Die Bundeswehr als demokratische Armee brauche qualifizierten Nachwuchs

Hamburg. Der SPD-Vorsitzende Sigmar Gabriel lehnt die Abschaffung der Wehrpflicht ab. Er sei kein Anhänger einer Aussetzung des Wehrdienstes, sagte Gabriel abendblatt.de, der Online-Ausgabe des Hamburger Abendblatts. Die freiwilligen Elemente bei der Bundeswehr müssten allerdings gestärkt werden. Dadurch bekäme die Bundeswehr die qualifizierten Nachwuchskräfte, die sie benötige. "Die Bundeswehr ist auch deswegen eine demokratische Armee geworden, weil sie ihren Offiziers- und Unteroffiziersnachwuchs aus der Breite der Gesellschaft gewonnen hat", sagte Gabriel.

Verteidigungsminister Karl-Theodor zu Guttenberg (CSU) rechnet derzeit mehrere Modelle für einen Truppenabbau um bis zu 40 000 Zeit- und Berufssoldaten durch. Auch eine Aussetzung des Wehrdienstes ist im Gespräch. Eine Entscheidung gibt es dazu noch nicht. Außenminister Guido Westerwelle (FDP) hatte auf die baldige Abschaffung der Wehrpflicht gedrungen. Das sei noch in dieser Wahlperiode möglich.

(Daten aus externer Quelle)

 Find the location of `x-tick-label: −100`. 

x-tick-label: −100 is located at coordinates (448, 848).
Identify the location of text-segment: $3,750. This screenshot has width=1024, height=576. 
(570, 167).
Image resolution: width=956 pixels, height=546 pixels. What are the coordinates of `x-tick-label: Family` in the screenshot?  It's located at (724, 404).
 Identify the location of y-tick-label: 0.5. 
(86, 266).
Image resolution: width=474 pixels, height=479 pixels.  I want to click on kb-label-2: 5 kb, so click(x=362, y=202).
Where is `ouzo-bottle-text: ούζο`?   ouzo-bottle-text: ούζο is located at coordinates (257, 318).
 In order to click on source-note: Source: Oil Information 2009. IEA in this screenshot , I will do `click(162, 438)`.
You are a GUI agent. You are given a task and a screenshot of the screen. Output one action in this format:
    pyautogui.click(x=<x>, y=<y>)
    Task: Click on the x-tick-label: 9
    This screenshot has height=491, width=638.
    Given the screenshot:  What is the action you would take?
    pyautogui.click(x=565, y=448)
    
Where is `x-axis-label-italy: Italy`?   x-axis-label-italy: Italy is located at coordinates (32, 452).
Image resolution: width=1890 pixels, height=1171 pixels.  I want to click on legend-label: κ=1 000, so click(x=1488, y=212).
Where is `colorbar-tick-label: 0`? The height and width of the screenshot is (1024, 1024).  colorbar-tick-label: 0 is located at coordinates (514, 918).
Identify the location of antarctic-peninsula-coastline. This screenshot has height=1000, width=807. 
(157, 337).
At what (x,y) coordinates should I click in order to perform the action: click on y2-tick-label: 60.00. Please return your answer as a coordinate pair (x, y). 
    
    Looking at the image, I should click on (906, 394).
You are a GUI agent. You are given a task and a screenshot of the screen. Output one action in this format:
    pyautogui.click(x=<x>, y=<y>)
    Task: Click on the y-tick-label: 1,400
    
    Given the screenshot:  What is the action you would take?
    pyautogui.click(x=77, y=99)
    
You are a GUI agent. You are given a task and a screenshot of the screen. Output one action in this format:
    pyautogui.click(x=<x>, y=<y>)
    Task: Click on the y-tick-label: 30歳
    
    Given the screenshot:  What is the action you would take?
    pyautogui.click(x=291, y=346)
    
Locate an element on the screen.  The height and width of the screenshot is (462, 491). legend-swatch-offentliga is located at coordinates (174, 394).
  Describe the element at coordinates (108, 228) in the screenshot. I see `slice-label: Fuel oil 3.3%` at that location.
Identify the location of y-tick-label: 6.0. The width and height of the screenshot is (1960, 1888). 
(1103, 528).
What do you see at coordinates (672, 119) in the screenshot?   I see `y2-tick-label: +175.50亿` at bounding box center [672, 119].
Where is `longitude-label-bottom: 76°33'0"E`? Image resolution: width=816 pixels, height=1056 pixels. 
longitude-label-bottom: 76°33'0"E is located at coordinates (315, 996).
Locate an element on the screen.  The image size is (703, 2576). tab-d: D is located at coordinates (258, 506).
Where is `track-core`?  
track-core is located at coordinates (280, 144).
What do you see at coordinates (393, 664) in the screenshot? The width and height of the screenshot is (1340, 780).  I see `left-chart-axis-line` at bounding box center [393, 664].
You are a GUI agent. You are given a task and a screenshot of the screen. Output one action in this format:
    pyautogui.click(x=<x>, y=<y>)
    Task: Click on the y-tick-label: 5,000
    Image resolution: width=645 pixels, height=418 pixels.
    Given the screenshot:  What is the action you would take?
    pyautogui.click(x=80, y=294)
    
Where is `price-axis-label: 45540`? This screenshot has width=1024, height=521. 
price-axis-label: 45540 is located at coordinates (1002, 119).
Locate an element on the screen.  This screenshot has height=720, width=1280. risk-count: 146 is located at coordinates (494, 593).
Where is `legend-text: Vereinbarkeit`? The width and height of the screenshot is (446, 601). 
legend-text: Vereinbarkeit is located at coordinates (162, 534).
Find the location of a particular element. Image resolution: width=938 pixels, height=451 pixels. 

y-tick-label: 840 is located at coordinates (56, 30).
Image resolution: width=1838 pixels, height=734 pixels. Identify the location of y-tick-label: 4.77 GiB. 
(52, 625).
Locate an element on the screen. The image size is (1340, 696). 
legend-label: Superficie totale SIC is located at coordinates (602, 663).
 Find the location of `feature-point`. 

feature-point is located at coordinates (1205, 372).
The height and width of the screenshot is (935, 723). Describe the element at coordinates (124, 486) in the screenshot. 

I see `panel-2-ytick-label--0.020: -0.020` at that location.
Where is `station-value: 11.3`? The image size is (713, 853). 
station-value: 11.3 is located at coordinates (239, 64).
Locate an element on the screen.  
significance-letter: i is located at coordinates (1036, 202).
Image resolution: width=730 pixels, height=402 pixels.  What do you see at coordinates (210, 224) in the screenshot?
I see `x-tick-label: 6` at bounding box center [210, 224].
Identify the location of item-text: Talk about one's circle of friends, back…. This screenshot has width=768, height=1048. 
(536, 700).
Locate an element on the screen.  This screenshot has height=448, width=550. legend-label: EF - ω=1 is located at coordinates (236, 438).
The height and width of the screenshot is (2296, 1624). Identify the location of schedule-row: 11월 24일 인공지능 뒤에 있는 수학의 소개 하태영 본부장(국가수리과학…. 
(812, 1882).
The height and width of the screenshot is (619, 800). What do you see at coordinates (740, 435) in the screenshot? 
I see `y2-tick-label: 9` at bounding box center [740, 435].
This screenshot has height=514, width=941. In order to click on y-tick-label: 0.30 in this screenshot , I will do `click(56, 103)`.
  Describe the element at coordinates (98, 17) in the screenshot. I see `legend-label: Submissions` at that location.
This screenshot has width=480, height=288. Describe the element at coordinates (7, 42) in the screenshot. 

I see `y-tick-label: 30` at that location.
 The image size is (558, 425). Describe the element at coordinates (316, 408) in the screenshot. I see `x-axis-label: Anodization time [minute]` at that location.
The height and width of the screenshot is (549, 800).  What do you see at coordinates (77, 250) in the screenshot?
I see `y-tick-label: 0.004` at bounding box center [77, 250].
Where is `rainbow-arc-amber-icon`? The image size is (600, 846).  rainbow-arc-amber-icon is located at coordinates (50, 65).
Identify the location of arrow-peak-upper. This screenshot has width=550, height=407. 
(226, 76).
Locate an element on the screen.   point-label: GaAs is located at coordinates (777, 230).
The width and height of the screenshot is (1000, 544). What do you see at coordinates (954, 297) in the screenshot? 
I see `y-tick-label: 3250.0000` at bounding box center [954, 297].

Gabriel sagte, die eigentliche Debatte bestehe darin, wie "wir Wehrgerechtigkeit herstellen können". Gegen die Verkürzung der Wehrpflicht laufe die Bundeswehr zu Recht Sturm, "weil eine seriöse Ausbildung in dieser Zeit kaum möglich ist".

Gabriel sagte zu seinen eigenen Erfahrungen mit dem Soldatendasein, das er als Obergefreiter abschloss: "Ehrlich gesagt, war es eine Möglichkeit, Geld zu verdienen. Ich bin nie Pazifist gewesen. Ich achte Pazifisten sehr, aber ich glaube, dass es Situationen gibt, in denen man Verbrecher, Aggressoren oder Terroristen auch mit Waffengewalt daran hindern muss, andere Menschen zu verfolgen, zu unterdrücken oder umzubringen. Gerade die deutsche Geschichte ist dafür ein Beispiel."